— Je ne suis pas la plus belle. Tu verras, je serai dédaignée, nous retrouverons nos jours et nos nuits. Laisse-moi me baigner et me parfumer, laisse-moi dormir, que mes yeux soient calmes ; laisse-moi : tu m’aimeras demain. Je veux qu’Il me choisisse — pour la prochaine fois.

Ayant entendu cela, les amants s’attristaient et disaient :

— Tu es la plus belle! Il te choisira demain. Donne-moi les derniers plaisirs et qu’un Dieu immortel naisse de ma chair mortelle.

Et les belles attendries par la certitude de leur beauté unique et sûre, aimaient leurs amants — pour la dernière fois.

— Oui, disaient-elles, vaincues, il n’est que trop vrai : je suis la plus belle, je me sens déjà élue!

Les trompettes de l’aube les réveillèrent toutes pâmées d’amour et d’orgueil.


La montagne du sacrifice s’élevait comme un cap au bord des flots verts, portant à son sommet la statue du Dieu éternellement voilée de blanc.
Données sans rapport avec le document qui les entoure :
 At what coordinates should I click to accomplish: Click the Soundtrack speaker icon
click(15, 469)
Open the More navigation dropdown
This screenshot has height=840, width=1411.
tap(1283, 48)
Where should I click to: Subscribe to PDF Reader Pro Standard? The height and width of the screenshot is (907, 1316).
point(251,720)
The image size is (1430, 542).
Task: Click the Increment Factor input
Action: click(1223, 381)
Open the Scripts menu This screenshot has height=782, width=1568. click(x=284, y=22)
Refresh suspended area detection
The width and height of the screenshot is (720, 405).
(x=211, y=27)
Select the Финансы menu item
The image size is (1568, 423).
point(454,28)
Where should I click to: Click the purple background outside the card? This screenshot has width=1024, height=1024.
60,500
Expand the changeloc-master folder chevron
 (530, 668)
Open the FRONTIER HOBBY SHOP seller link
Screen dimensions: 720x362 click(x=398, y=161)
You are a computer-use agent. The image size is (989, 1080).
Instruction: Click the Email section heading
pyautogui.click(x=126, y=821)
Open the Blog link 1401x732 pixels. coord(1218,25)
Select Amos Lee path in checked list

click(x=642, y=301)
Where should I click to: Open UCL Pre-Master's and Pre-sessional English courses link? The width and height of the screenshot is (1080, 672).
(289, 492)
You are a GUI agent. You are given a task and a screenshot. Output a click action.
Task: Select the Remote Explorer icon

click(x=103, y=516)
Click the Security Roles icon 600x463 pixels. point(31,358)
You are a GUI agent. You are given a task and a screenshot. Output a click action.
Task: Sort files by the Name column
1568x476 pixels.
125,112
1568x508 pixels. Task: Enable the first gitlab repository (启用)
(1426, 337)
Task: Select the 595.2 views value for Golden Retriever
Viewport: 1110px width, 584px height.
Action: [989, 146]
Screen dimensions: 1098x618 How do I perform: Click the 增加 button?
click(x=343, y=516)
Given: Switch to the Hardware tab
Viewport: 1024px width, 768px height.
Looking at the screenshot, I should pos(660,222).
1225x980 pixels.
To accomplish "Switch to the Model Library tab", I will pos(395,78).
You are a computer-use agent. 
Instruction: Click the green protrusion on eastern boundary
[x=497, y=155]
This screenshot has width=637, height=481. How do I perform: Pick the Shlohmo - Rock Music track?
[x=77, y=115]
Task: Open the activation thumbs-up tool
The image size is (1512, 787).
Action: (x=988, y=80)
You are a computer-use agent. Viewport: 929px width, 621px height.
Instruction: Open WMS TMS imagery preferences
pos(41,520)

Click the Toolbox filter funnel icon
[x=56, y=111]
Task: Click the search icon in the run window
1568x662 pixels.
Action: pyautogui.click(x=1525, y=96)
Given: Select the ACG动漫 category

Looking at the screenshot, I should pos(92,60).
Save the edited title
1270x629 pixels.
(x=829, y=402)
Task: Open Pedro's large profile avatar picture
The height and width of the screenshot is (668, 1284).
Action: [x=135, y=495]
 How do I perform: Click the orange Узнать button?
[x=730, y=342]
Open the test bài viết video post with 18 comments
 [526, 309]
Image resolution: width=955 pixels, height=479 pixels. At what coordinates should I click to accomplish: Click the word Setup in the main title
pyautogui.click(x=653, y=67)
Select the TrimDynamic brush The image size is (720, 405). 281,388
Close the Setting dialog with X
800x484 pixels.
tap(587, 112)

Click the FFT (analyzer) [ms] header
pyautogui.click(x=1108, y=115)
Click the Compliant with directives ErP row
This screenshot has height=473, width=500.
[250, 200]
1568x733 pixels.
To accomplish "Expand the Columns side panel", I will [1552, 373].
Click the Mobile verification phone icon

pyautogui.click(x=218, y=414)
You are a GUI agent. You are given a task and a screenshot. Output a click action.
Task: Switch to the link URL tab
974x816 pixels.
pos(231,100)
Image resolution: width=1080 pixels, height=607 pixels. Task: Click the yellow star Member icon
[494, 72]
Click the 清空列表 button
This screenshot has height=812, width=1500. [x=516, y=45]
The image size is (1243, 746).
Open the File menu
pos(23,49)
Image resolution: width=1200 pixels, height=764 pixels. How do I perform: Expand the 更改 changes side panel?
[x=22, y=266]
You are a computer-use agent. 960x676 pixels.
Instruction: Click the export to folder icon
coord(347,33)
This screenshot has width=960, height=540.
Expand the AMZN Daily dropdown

Il était debout, ramenant sur sa poitrine avec ses bras croisés, les plis d’un lourd manteau d’argent. Pour l’avoir vu nu pendant quelques secondes, tous les ans, le peuple devinait et aimait sa beauté impérissable, sa grâce vierge et immaculée, — car si la plus belle lui était offerte, il n’en voulait que le simulacre et ses bras ne s’étaient jamais noués, comme ceux d’un Baal impur, sur de la frissonnante chair : celle qui mourait pour lui ne mourait pas sous des baisers obscènes et torrides, mais, holocauste d’amour, en versant avec décence un sang sacré.

La foule adorait muette, agenouillée dans la plaine, les yeux extasiés vers l’idole ou levés, moins haut, vers la reine qui, à mi-chemin sous son dais de pourpre pleurait, selon le rite, le malheur de ne pouvoir, ayant été élue la Puissance, être élue la Beauté.

Quand le soleil atteignit dans le ciel un certain point connu de lui seul, le bourreau jovial et roux parut sur la montagne pour disposer aux pieds du Dieu un billot entouré d’étoffes précieuses, mais il se retira aussitôt derrière la statue, attendant le signal d’amour.